La mise en œuvre du CPA s’appuie donc sur la participation des représentants de toutes les fédérations qui siègent en séance plénière comme dans toutes les commissions du CCPF ; par leur présence au CCFP, organe de “dialogue social” mis en place par la loi de 2008, les directions syndicales apportent ainsi leur caution à toutes les contre-réformes, voire même participent à leur élaboration.

Mobiliser pour que se réalise l’unité contre le CPA, en défense du statut de la Fonction publique, et pour le retrait pur et simple du projet de loi El Khomri, est inséparable du combat pour imposer la rupture immédiate du dialogue social sous toutes ses formes et dans toutes les instances, institutionnalisées ou non.

Hélène Bertrand, le 18/02/2016

(1) Les Échos du 18/02/2015 ont publié le projet de loi El Khomri.

(2) CGT, déclaration liminaire du 4/06/2015 - Dans la Fonction publique, la catégorie active désigne les catégories de personnel présentant des risques particuliers et bénéficiant d’un départ anticipé à la retraite (cf. éducateurs de la protection judiciaire de la jeunesse, agents des réseaux souterrains des égouts, sapeurs pompiers professionnels, infirmiers et infirmiers spécialisés de catégorie B, aides soignants…).

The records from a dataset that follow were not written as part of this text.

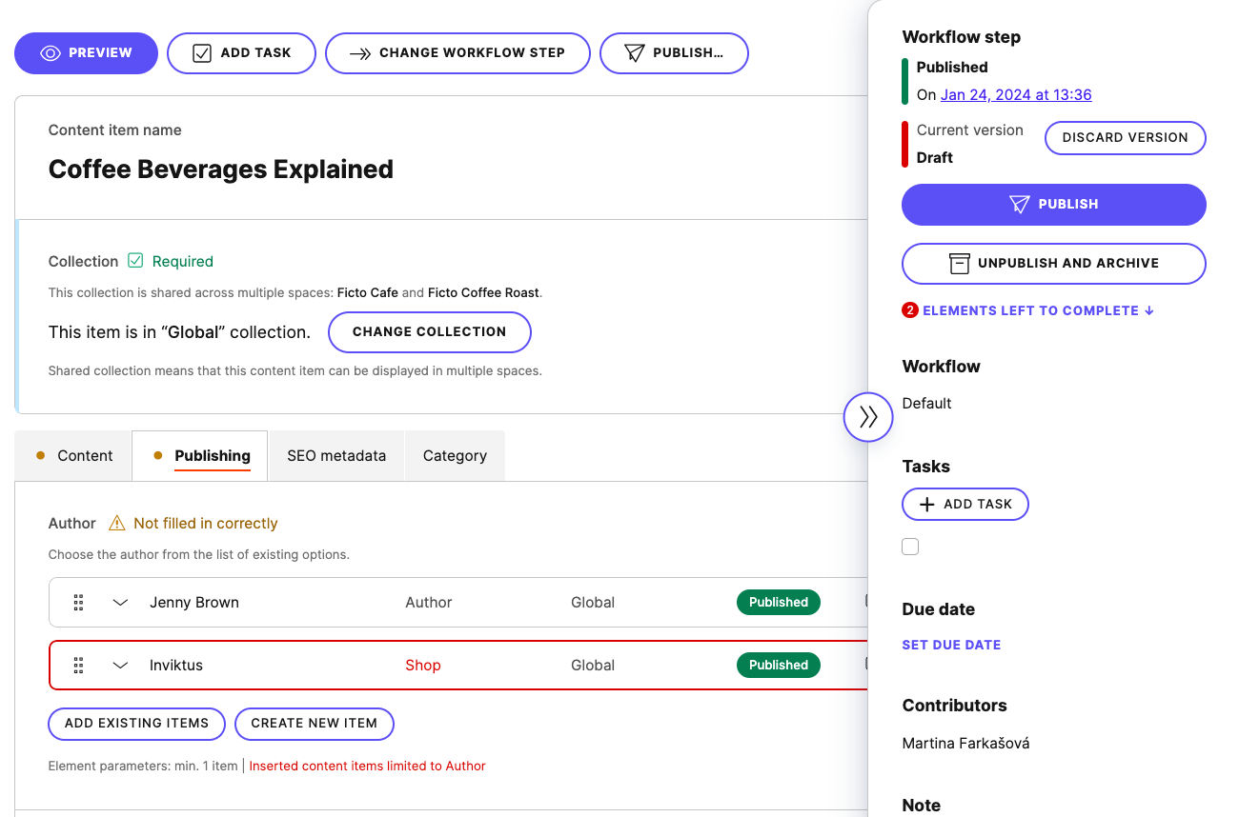Image resolution: width=1239 pixels, height=817 pixels.
Task: Click the drag handle for Jenny Brown
Action: (x=79, y=602)
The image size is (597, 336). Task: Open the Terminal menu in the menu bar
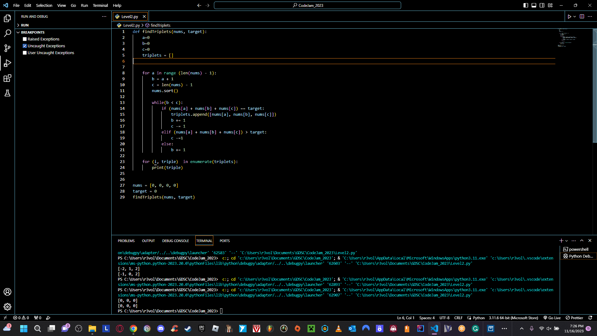pos(100,5)
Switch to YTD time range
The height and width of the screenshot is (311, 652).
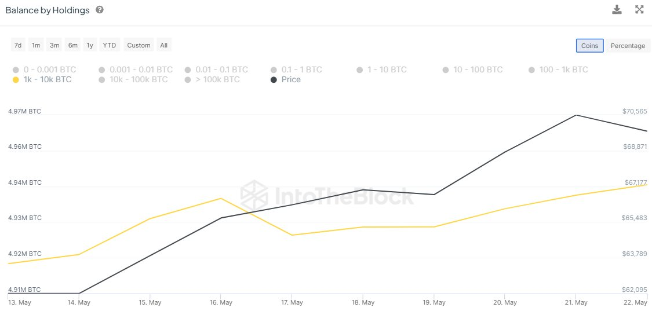click(110, 45)
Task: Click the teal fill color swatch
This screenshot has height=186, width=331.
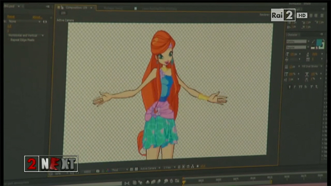Action: 319,43
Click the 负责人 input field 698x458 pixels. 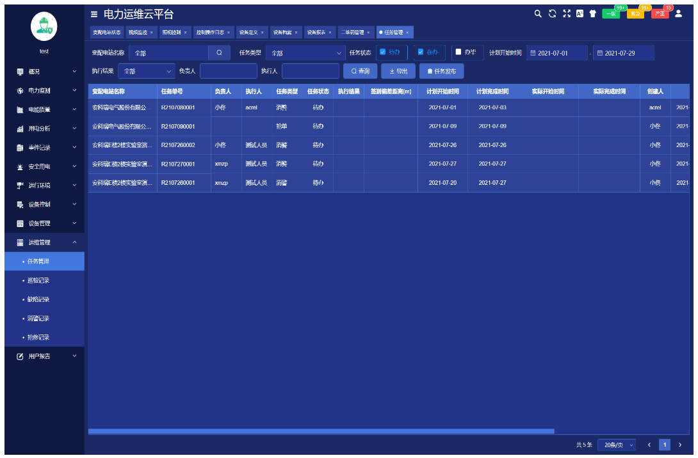point(228,71)
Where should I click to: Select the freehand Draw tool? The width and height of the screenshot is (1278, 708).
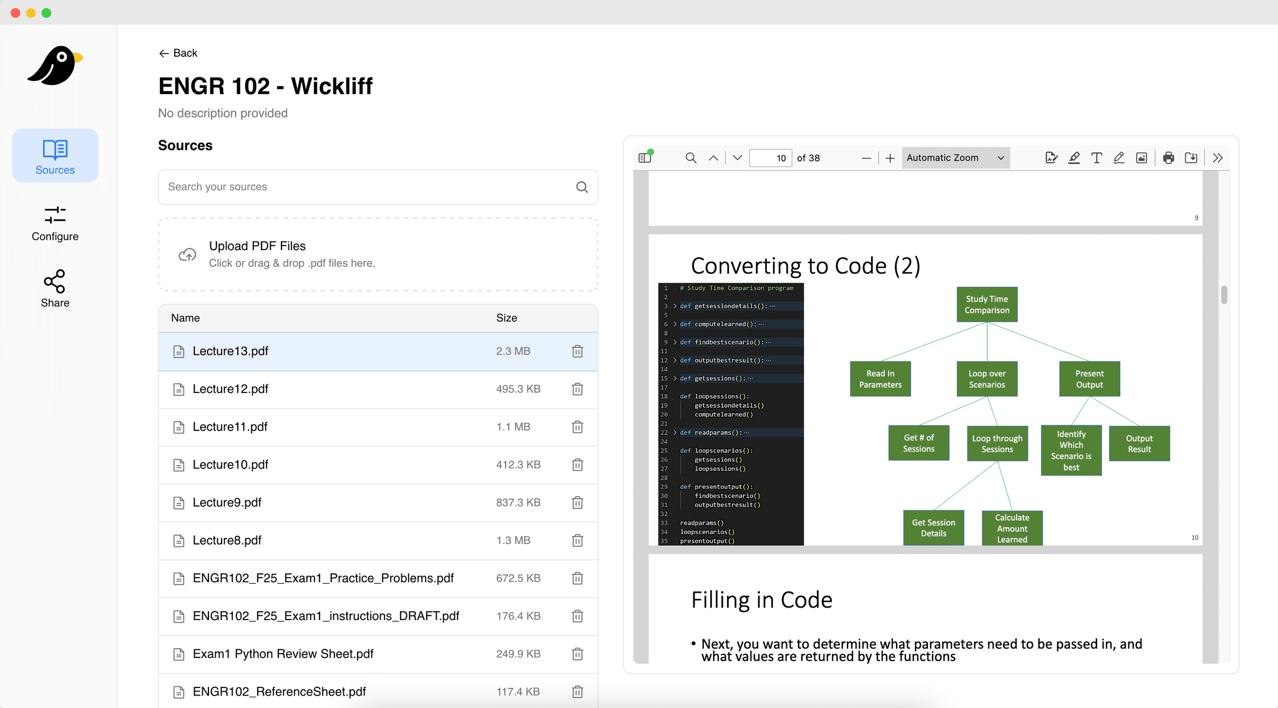tap(1118, 158)
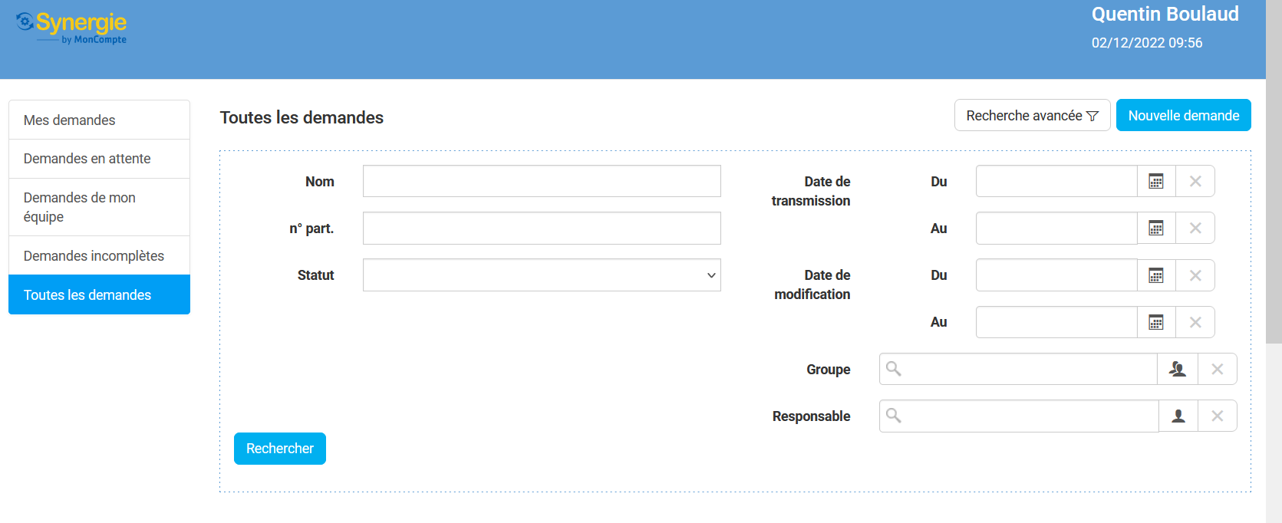Click the person picker icon beside Responsable
1282x523 pixels.
(x=1178, y=416)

Ces acquis sont aujourd’hui remis en cause alors même que les conditions de travail se dégradent.

(3)http://www.emancipation.fr/spip.php?article1221 ; dossier paru dans le n°4 (décembre 2015) de la revue L’émancipation syndicale et pédagogique : http://69.emancipation.fr/spip.php?article287


Annick Girardin a succédé à Marylise Lebranchu, ministre de la Fonction publique. Le 24 février, elle répondait aux questions des Échos :

Q. Comment allez-vous procéder plus précisément sur le CPA ?

"J’ai conscience des interrogations et des attentes que suscite le CPA sur les questions de prévention de la pénibilité, puisque, dans la fonction publique, certains agents bénéficient de ce que l’on appelle le service actif, qui leur permet d’anticiper leur départ à la retraite. Nous allons ouvrir une concertation sur ce sujet du CPA avec les syndicats de fonctionnaires avec l’objectif d’aboutir dans les neuf mois. Son résultat sera traduit dans une ordonnance que la future loi sur le travail va nous autoriser à prendre".